Riceviamo e pubblichiamo la lettera del presidente dell'Ordine degli Architetti di Latina, Massimo Rosolini
Caro Direttore,
permettimi di scriverti ancora sulla questione dello sterminio degli alberi in viale Mazzini e piazza del Tribunale, perché la cosa rappresenta per me e per tanti altri un fatto enorme. Enorme per l'impatto ambientale che comporta, enorme per la ferita che ha procurato al volto della città ed ai sentimenti dei suoi abitanti, enorme, o almeno memorabile, per la storia di questa città che certamente ricorderà l'anno successivo al suo 87° compleanno come quello in cui si raggiunse il grado più basso di cura ed amore per la città, per la sua immagine, per la sue atmosfere, per la sua luce, per il suo "genius loci", come da molti decenni (e fino alla noia) sono state chiamate queste cose dalla cosiddetta cultura "progressista" che pensavamo informasse la maggioranza di governo di questa città. In una parola, per la sua bellezza.
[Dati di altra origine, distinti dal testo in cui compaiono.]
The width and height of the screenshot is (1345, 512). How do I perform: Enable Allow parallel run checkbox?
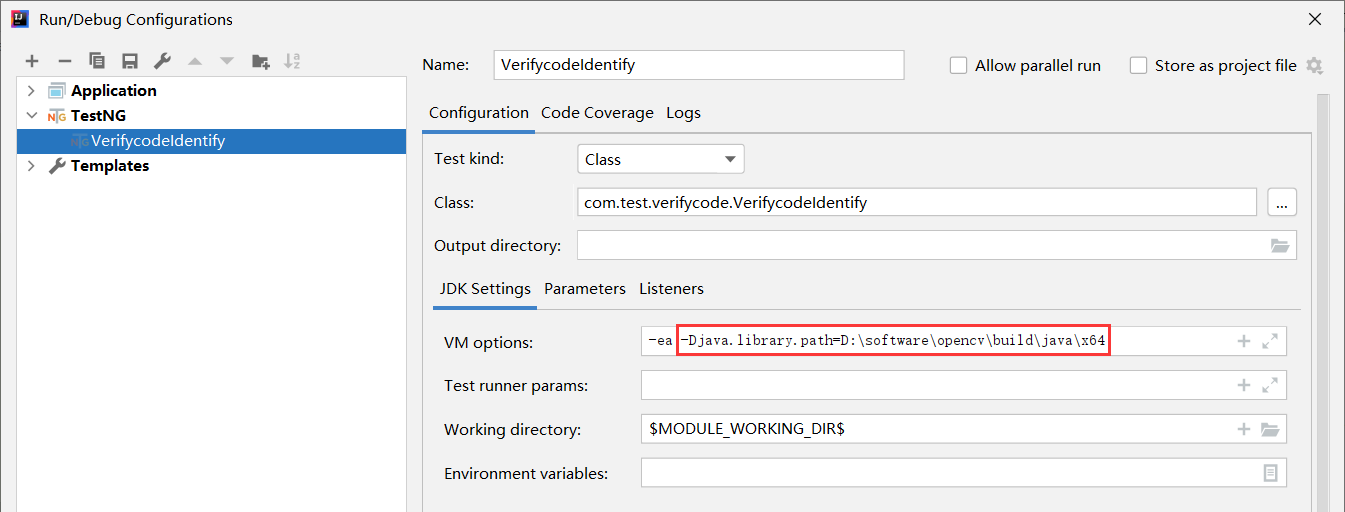pos(958,65)
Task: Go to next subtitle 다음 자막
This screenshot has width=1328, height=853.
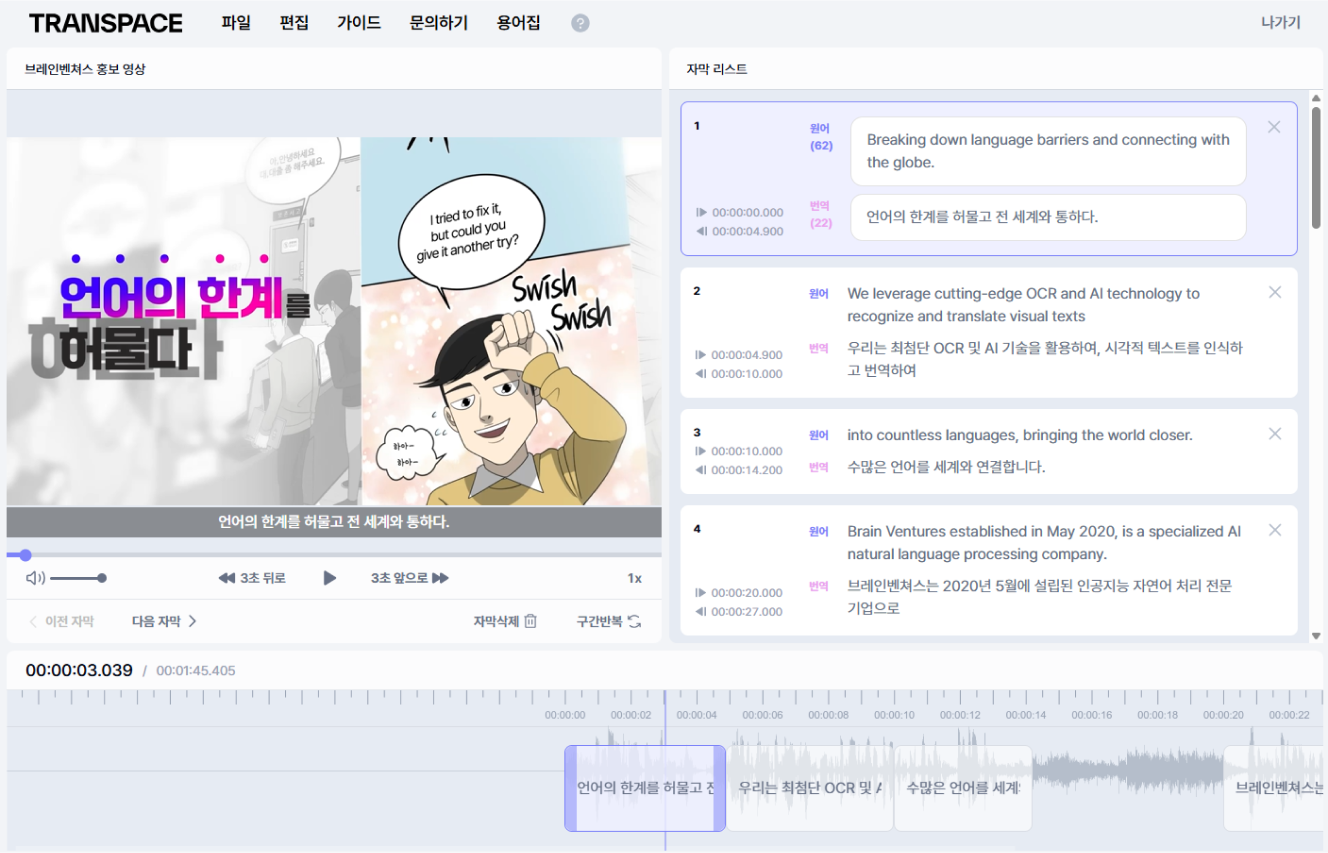Action: point(164,621)
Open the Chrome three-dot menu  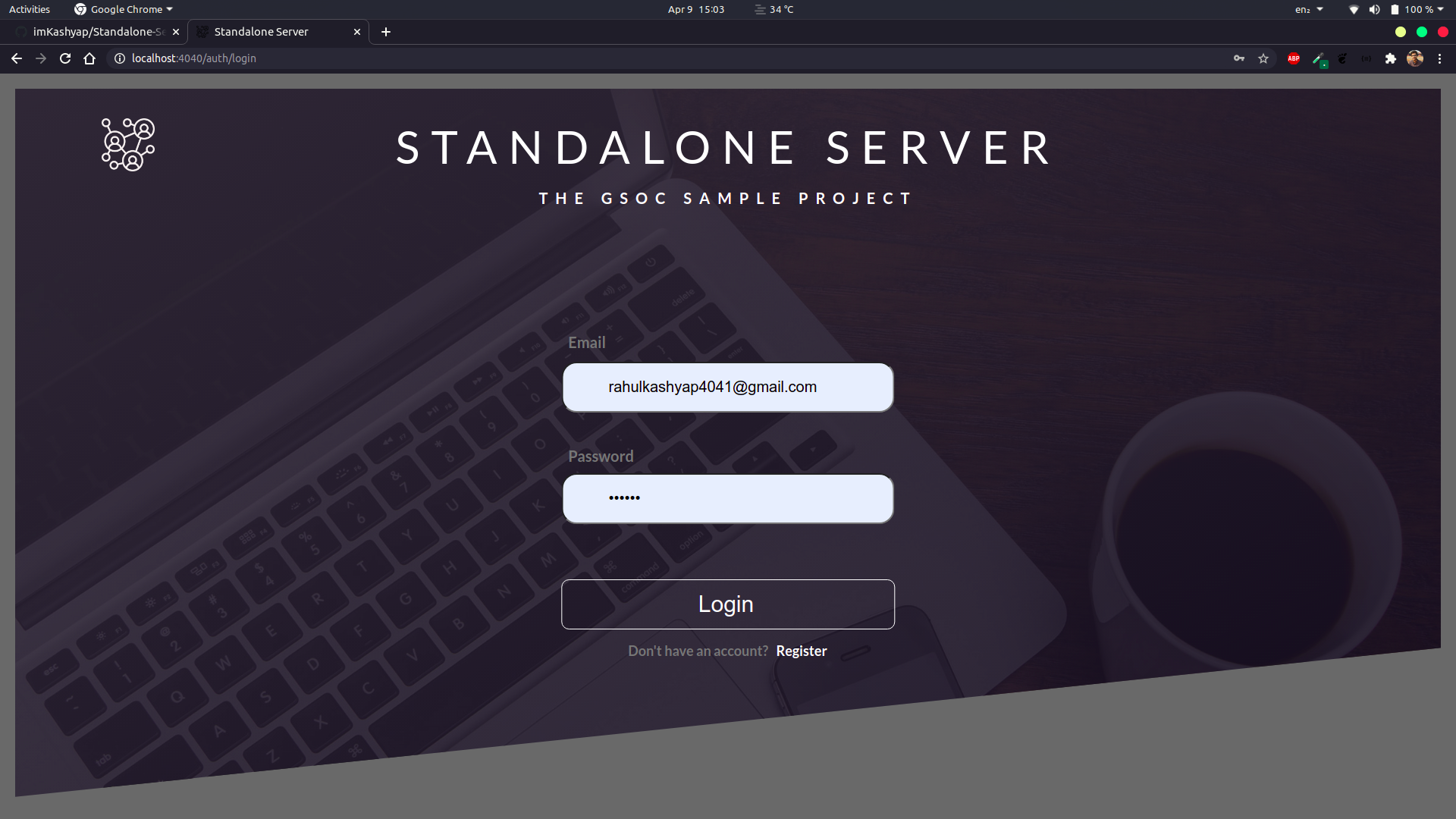(x=1439, y=58)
"La bellezza salverà il mondo" hanno imparato a ripetere tutti in qualunque circoletto con pretese intellettuali, ma, se la cosa è vera, allora dalle nostre parti il mondo sta finendo, perché della bellezza non frega più niente a nessuno.
Secondo una delle nevrosi che affliggono il mondo contemporaneo, l'aspirazione principale non è alla bellezza ma alla sicurezza: la sicurezza totale, obiettivo irraggiungibile, a cui sacrificare tutto il resto. I nostri contemporanei sono uomini così insicuri di se stessi che hanno fatto della sicurezza un mito, e della paura la guida delle loro azioni o, più frequentemente delle loro inazioni, del loro immobilismo. La paura è paura per la propria ed altrui incolumità fisica, ma è anche, e molto, paura di dover rispondere per danni a terzi. Paura, cioè, della propria responsabilità. Con la conseguenza che, pur di allontanare ogni responsabilità, qualunque scelta, fosse pure la più dissennata, è ritenuta lecita e preferibile all'assunzione di un livello normalmente sopportabile di rischio. Il rischio che è abitualmente connesso col fatto di stare al mondo.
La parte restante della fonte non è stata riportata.